(Dataset entries)
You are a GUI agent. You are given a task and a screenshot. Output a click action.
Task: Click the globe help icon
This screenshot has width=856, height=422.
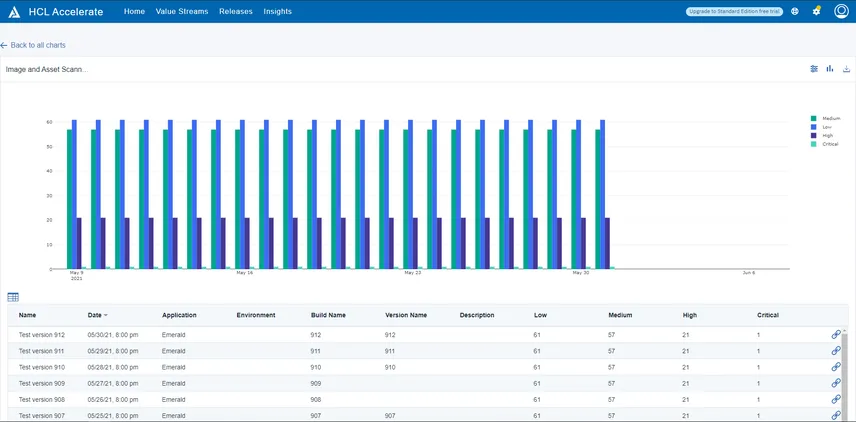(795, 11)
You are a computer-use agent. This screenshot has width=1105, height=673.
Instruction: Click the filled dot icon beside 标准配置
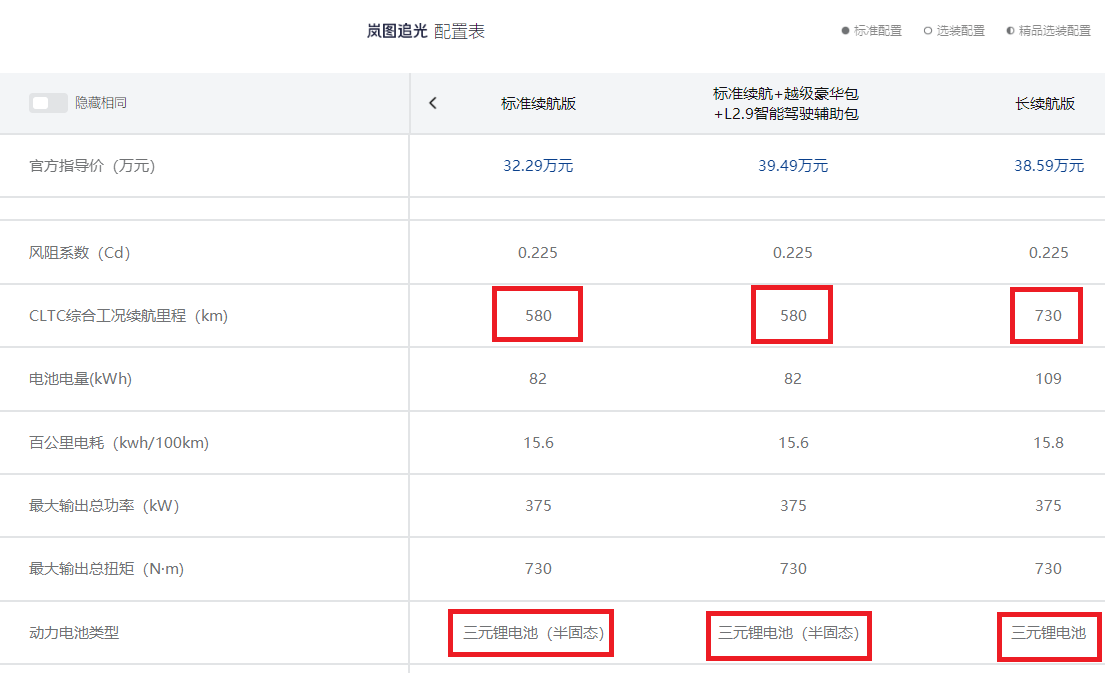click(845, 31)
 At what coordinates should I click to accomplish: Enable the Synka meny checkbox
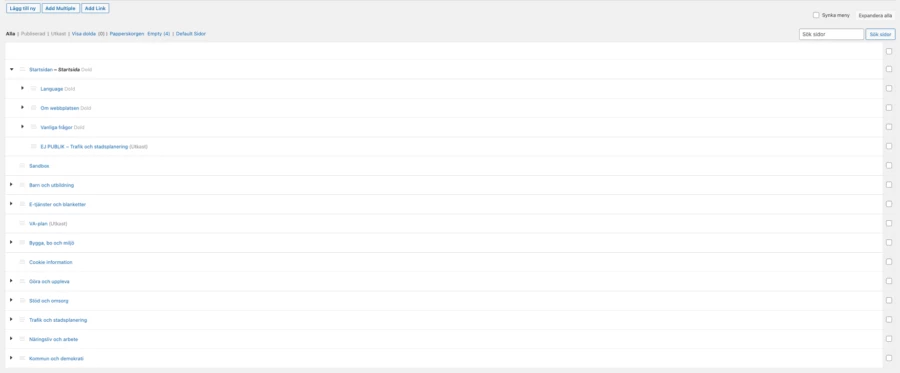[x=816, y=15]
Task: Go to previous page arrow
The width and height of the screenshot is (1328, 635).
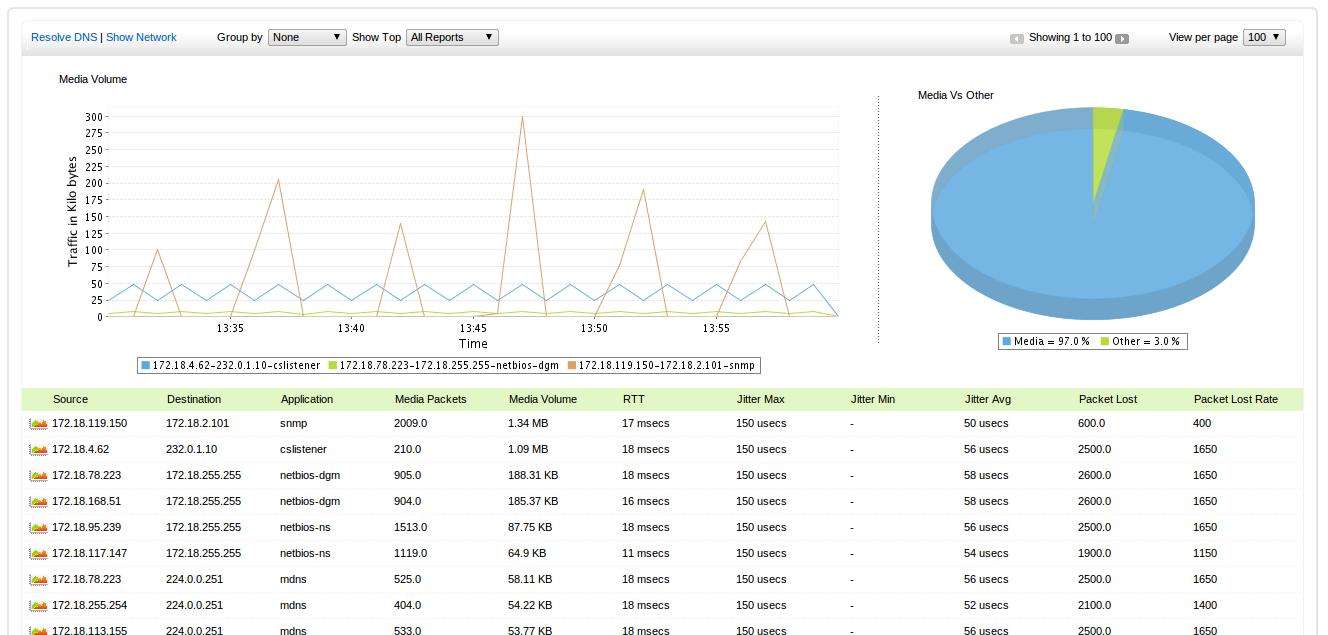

*Description of the task*: Go through the lines above and copy any that contain "agent".

*Task answer*:
You are a GUI agent. You are given a task and a screenshot. Output a click action.
You are a computer-use agent. This screenshot has width=1105, height=673.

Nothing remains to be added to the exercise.